BEGIN DATASET

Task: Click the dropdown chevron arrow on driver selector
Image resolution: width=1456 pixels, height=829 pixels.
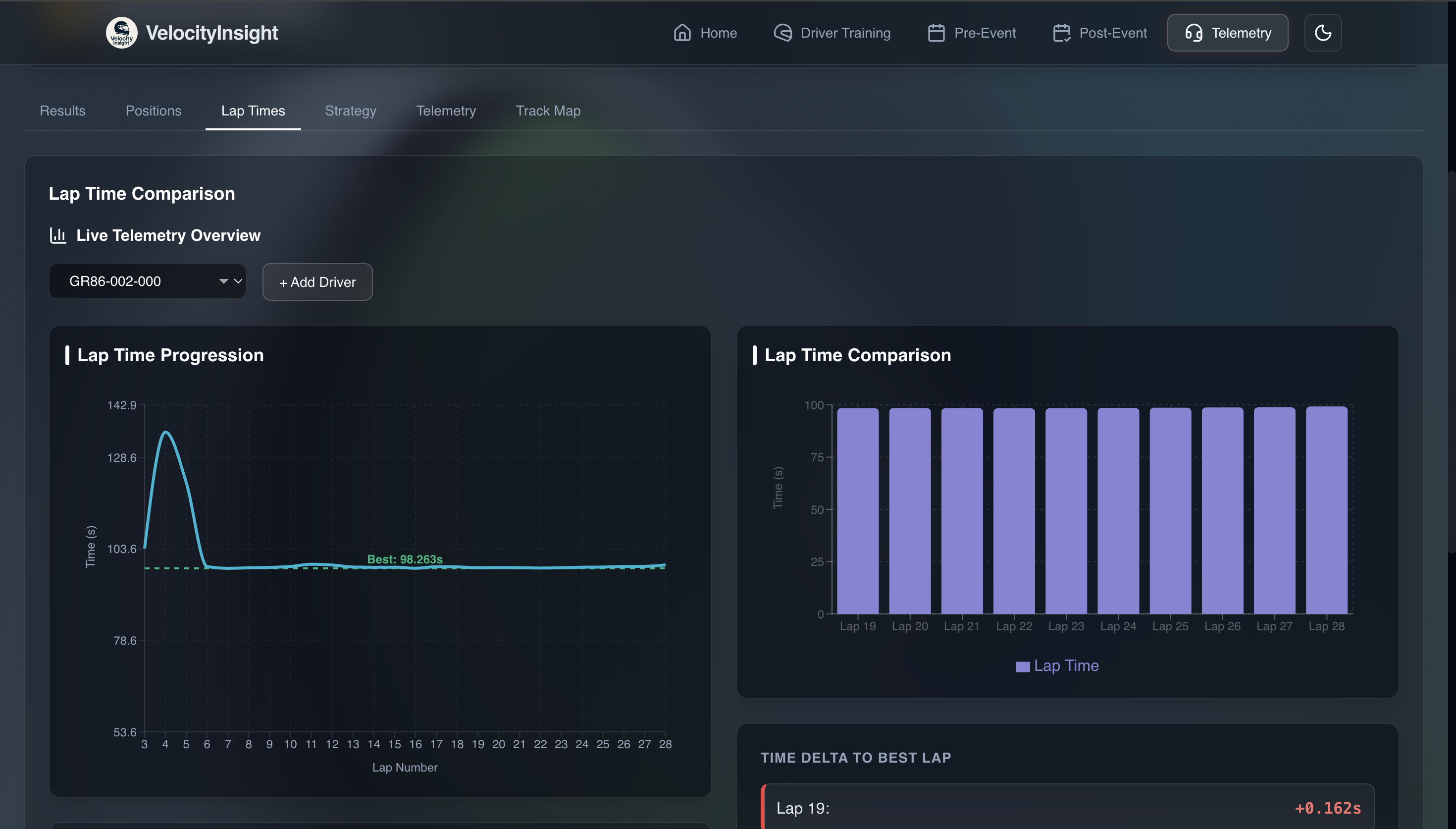Action: (x=238, y=280)
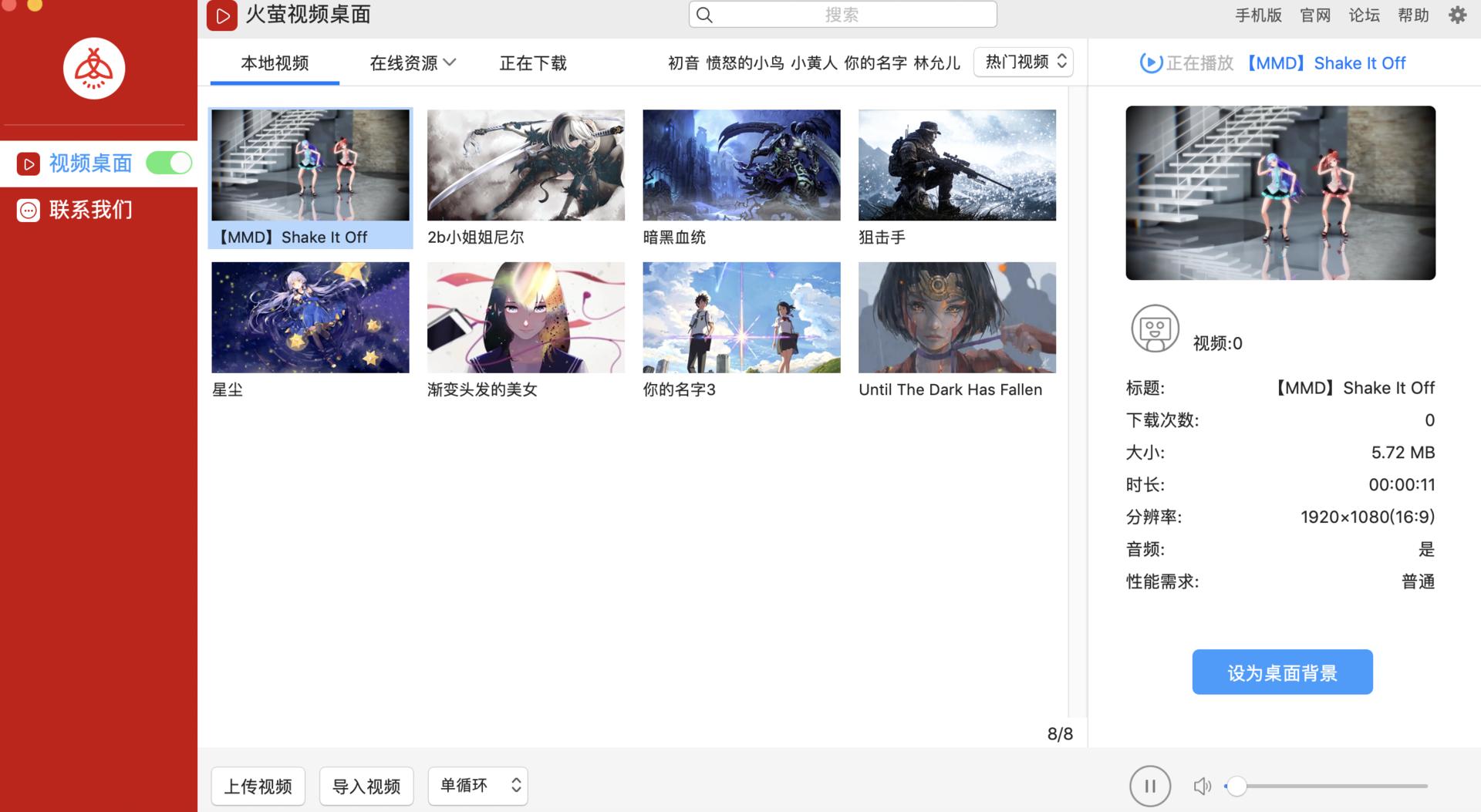Click the robot face icon above 视频:0
Viewport: 1481px width, 812px height.
tap(1154, 328)
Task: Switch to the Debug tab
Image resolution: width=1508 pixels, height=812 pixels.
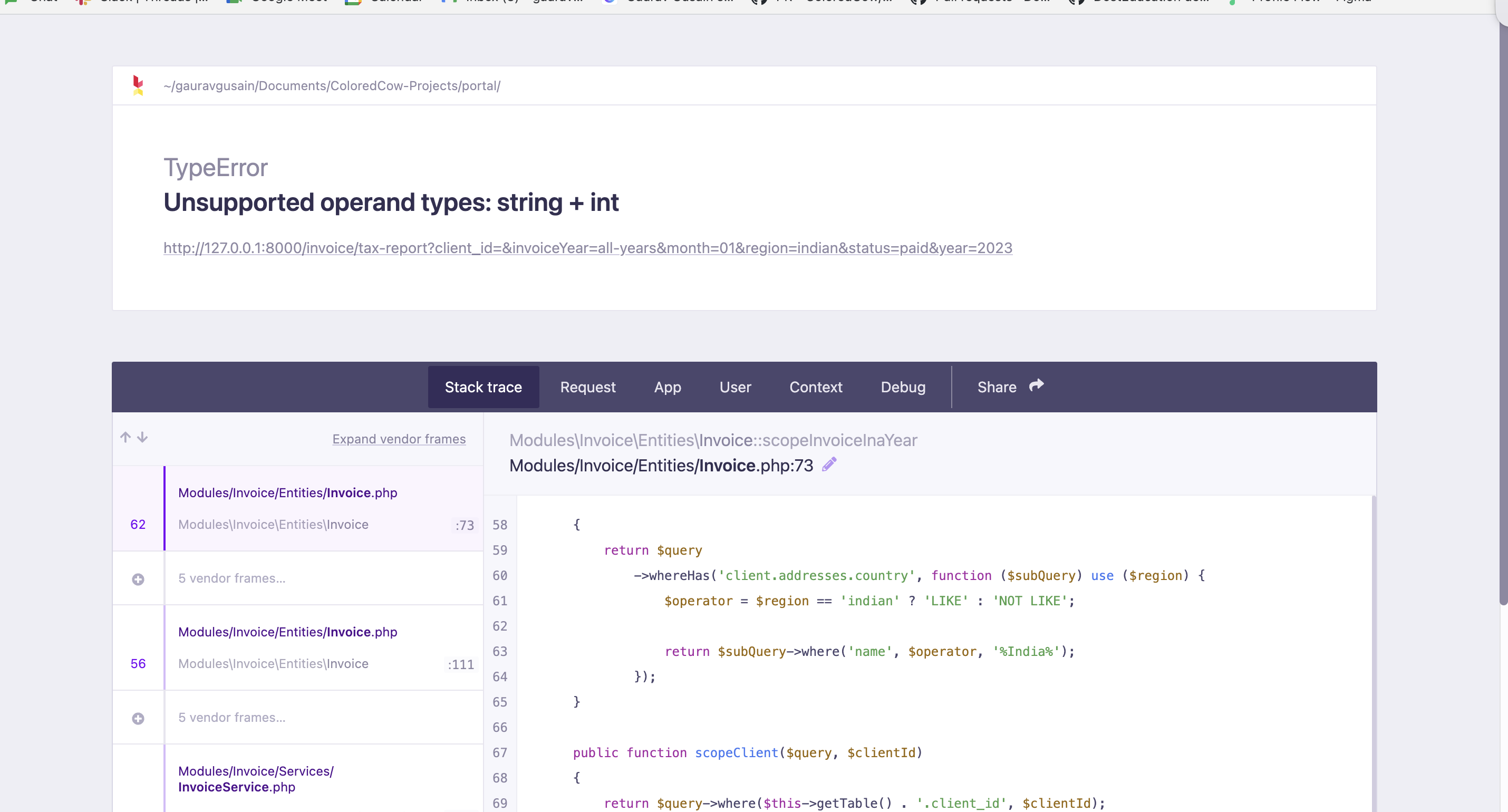Action: 903,386
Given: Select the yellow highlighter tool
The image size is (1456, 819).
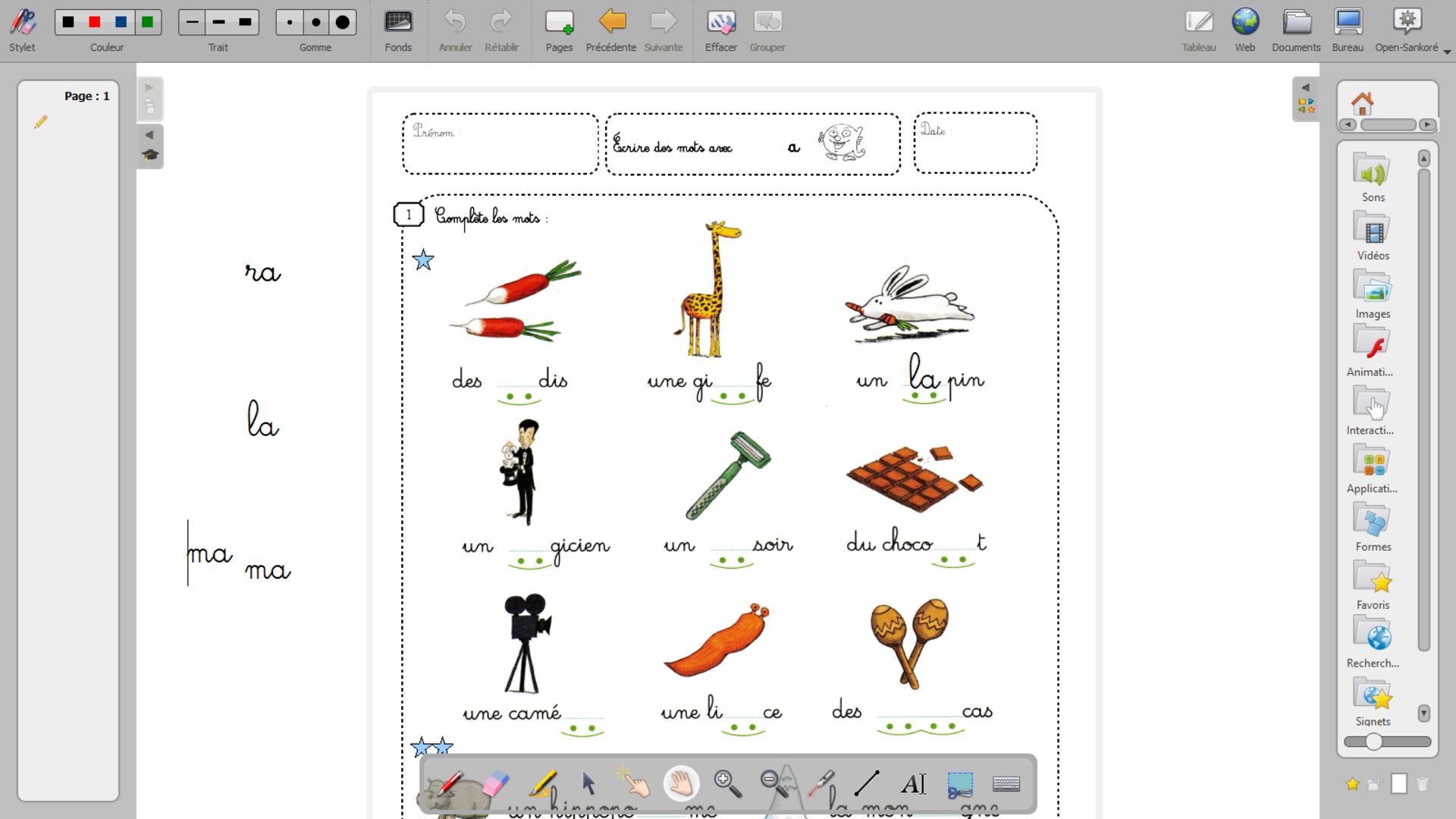Looking at the screenshot, I should coord(543,783).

END DATASET

EXERCISE GOAL: Pictures are to be left out; the records above must be repeated word for word.

RESULT BELOW:
Task: Click the dropdown chevron arrow on driver selector
Image resolution: width=1456 pixels, height=829 pixels.
Action: (x=238, y=280)
Click the robot face icon above 视频:0
Viewport: 1481px width, 812px height.
tap(1154, 328)
Task: Switch to the Debug tab
Image resolution: width=1508 pixels, height=812 pixels.
Action: 903,386
Given: Select the yellow highlighter tool
The image size is (1456, 819).
Looking at the screenshot, I should coord(543,783).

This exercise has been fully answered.